Due cittadini romeni sono stati arrestati ad Atripalda per aver truffato commercianti, inclusi gestori di distributori di carburante, per oltre 6.000 euro. La tecnica consisteva nel confondere le banconote durante il cambio.

Truffatori in azione nell'Avellinese

Due uomini di nazionalità romena sono stati fermati dai carabinieri. L'età dei fermati corrisponde a 38 e 35 anni. L'operazione si è svolta nella zona di Atripalda, in provincia di Avellino. I due sono accusati di aver perpetrato diverse truffe ai danni di commercianti locali. La loro attività illecita si è concentrata in un breve lasso di tempo. Hanno accumulato una somma superiore ai seimila euro. Gran parte di questo denaro, precisamente 4.300 euro, è stato recuperato al momento del fermo. La notizia è stata riportata da fonti di cronaca locale.

La tecnica delle banconote contraffatte

Il modus operandi dei due arrestati era piuttosto ingegnoso. Si avvicinavano ai commercianti con la richiesta di cambiare banconote di piccolo taglio. L'obiettivo era ottenere banconote di taglio maggiore. Durante la fase di conteggio del denaro, i truffatori dimostravano una notevole abilità. Riuscivano a sottrarre una parte del denaro. In ogni singola transazione, riuscivano a impossessarsi di una somma compresa tra i quattrocento e i cinquecento euro. Questa tecnica ha permesso loro di accumulare ingenti profitti illeciti. I carabinieri hanno ricostruito le loro mosse.

Colpiti anche i gestori di carburante

Le truffe non hanno risparmiato nemmeno i titolari di impianti di carburante. Anche un gestore di una stazione di servizio è caduto nella rete dei due uomini. In questo caso specifico, la somma sottratta ammontava a 540 euro. L'arresto è avvenuto grazie alle indagini condotte dai militari dell'Arma. Le segnalazioni delle vittime hanno permesso di identificare i presunti responsabili. La rapidità con cui operavano suggerisce un'organizzazione ben definita. Le autorità stanno proseguendo le indagini per accertare eventuali complici. La comunità locale esprime sollievo per l'intervento delle forze dell'ordine. Si spera che questo serva da deterrente per futuri episodi. La collaborazione tra cittadini e forze dell'ordine è fondamentale. La notizia è stata confermata dalle autorità competenti. L'operazione dimostra l'efficacia delle pattuglie sul territorio. La provincia di Avellino è stata teatro di questi eventi. La prontezza dei carabinieri ha evitato ulteriori danni. Il denaro recuperato sarà restituito ai legittimi proprietari. Si attende l'esito del processo.

Domande frequenti sulle truffe nell'Avellinese

Cosa è successo ad Atripalda?
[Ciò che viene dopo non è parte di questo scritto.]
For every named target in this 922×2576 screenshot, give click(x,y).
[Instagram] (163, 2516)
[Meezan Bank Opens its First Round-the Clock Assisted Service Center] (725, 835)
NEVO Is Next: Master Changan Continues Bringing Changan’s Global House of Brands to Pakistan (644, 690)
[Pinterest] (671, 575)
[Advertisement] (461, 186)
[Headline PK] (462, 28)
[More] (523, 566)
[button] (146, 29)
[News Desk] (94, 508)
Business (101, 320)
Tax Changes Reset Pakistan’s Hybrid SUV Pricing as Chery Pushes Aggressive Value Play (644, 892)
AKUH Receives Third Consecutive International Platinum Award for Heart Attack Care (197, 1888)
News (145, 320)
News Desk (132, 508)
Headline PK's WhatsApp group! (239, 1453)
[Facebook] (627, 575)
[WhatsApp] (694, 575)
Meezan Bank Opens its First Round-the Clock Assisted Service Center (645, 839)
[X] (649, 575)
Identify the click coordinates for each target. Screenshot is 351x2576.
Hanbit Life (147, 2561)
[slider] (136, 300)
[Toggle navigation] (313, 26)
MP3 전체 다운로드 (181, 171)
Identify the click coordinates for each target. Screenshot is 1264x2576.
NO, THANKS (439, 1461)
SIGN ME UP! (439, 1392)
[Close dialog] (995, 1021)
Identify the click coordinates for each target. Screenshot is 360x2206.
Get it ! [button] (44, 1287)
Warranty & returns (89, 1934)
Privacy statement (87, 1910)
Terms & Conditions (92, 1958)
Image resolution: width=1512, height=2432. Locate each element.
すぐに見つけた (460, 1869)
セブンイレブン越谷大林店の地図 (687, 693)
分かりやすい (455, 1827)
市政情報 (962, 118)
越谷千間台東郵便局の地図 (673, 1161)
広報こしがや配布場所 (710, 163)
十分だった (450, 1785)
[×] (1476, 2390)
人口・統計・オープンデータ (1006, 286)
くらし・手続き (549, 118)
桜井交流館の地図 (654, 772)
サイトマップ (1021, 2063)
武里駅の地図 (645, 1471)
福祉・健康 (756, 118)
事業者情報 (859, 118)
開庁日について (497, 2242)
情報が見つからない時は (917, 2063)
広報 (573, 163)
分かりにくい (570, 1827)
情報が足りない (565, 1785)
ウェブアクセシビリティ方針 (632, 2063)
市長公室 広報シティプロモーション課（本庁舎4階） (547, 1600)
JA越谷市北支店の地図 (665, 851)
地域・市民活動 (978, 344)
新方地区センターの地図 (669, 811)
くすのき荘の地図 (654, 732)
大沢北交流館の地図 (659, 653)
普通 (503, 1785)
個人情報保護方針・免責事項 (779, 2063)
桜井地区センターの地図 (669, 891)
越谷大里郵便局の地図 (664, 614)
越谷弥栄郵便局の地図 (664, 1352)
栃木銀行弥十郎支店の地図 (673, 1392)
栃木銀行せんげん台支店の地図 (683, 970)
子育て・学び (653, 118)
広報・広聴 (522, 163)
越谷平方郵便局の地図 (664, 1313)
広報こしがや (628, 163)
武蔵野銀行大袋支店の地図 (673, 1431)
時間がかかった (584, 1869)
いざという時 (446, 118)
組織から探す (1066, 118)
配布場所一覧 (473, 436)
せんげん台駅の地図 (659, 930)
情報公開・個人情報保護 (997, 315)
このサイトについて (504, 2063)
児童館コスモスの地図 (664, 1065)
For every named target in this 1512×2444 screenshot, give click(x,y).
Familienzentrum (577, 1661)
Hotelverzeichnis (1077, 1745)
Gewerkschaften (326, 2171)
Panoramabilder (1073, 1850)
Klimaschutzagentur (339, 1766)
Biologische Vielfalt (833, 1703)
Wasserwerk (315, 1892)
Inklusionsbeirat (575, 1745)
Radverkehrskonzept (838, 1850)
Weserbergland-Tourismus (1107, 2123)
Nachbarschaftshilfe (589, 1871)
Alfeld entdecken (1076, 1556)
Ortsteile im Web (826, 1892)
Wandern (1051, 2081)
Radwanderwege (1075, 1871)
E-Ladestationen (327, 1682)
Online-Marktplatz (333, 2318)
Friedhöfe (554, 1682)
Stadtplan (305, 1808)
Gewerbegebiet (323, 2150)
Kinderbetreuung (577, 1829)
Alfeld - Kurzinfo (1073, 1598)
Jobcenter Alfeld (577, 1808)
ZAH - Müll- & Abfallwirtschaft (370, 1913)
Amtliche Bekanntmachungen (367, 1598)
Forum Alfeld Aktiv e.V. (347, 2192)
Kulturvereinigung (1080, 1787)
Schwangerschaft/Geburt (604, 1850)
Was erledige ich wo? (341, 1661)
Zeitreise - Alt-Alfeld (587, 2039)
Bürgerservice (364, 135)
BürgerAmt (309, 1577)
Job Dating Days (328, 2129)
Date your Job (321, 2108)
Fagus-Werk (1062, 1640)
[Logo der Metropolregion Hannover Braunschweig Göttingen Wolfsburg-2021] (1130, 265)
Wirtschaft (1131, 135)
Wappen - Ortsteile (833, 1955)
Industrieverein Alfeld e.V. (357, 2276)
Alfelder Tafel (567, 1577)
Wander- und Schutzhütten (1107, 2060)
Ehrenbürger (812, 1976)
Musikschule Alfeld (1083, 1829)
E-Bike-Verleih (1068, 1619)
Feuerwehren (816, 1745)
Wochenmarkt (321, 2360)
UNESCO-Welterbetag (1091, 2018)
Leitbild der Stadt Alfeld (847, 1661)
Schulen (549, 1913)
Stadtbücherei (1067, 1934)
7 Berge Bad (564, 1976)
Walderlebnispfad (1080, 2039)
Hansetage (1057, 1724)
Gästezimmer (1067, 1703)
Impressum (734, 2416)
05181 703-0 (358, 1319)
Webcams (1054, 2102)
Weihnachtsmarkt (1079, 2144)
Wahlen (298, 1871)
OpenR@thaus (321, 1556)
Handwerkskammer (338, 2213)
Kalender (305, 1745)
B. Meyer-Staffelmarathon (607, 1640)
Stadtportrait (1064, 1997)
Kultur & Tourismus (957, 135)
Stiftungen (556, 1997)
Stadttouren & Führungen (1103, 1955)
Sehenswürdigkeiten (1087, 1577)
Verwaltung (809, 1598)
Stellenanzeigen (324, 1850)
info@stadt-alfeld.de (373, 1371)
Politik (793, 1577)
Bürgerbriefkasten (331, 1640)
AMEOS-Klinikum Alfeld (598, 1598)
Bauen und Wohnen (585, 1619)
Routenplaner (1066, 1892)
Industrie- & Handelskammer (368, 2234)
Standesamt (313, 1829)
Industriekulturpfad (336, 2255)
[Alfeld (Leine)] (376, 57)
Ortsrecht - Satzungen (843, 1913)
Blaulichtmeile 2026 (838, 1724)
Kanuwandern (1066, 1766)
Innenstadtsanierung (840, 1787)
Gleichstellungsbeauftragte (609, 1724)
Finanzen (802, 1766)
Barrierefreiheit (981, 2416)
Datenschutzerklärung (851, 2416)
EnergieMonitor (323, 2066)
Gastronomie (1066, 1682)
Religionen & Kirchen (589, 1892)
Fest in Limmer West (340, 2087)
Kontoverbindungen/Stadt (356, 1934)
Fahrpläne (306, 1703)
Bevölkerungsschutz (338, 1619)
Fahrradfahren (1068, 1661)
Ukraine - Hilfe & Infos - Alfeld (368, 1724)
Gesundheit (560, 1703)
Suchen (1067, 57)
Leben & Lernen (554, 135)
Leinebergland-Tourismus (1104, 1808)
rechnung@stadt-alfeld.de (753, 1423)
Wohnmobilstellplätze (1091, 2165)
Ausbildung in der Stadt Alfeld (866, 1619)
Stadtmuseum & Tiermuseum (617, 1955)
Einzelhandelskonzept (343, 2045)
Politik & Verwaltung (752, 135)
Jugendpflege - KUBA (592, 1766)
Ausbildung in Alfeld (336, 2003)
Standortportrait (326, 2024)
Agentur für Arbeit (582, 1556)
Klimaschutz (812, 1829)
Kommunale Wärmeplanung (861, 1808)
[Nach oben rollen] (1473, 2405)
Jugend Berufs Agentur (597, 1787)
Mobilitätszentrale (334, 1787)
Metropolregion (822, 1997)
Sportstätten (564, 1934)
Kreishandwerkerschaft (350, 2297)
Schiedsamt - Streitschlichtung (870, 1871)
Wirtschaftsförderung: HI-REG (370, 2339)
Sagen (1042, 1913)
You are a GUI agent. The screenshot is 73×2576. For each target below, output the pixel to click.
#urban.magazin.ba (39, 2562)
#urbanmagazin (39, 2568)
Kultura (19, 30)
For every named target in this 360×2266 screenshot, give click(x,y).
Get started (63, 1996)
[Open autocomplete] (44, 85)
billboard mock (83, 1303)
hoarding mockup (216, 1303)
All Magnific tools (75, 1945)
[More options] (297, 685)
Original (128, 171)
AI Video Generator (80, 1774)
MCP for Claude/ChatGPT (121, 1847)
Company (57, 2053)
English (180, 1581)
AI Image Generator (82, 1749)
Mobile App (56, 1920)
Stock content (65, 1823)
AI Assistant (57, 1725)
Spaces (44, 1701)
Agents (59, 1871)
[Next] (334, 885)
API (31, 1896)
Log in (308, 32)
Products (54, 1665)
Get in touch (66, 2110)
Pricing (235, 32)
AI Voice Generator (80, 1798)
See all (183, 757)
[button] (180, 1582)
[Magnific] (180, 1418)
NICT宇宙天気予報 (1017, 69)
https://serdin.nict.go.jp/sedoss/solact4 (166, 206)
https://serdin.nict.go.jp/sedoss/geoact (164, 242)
Ad Atripalda, due cittadini romeni sono stati arrestati dai carabinieri per aver messo in atto una serie di truffe ai danni di commercianti locali, sottraendo oltre 6.000 euro. La tecnica consisteva nel confondere le banconote durante il cambio.

Chi sono le vittime delle truffe? Le vittime delle truffe sono principalmente commercianti e titolari di impianti di carburante nella provincia di Avellino. I due arrestati hanno colpito in particolare gestori di stazioni di servizio.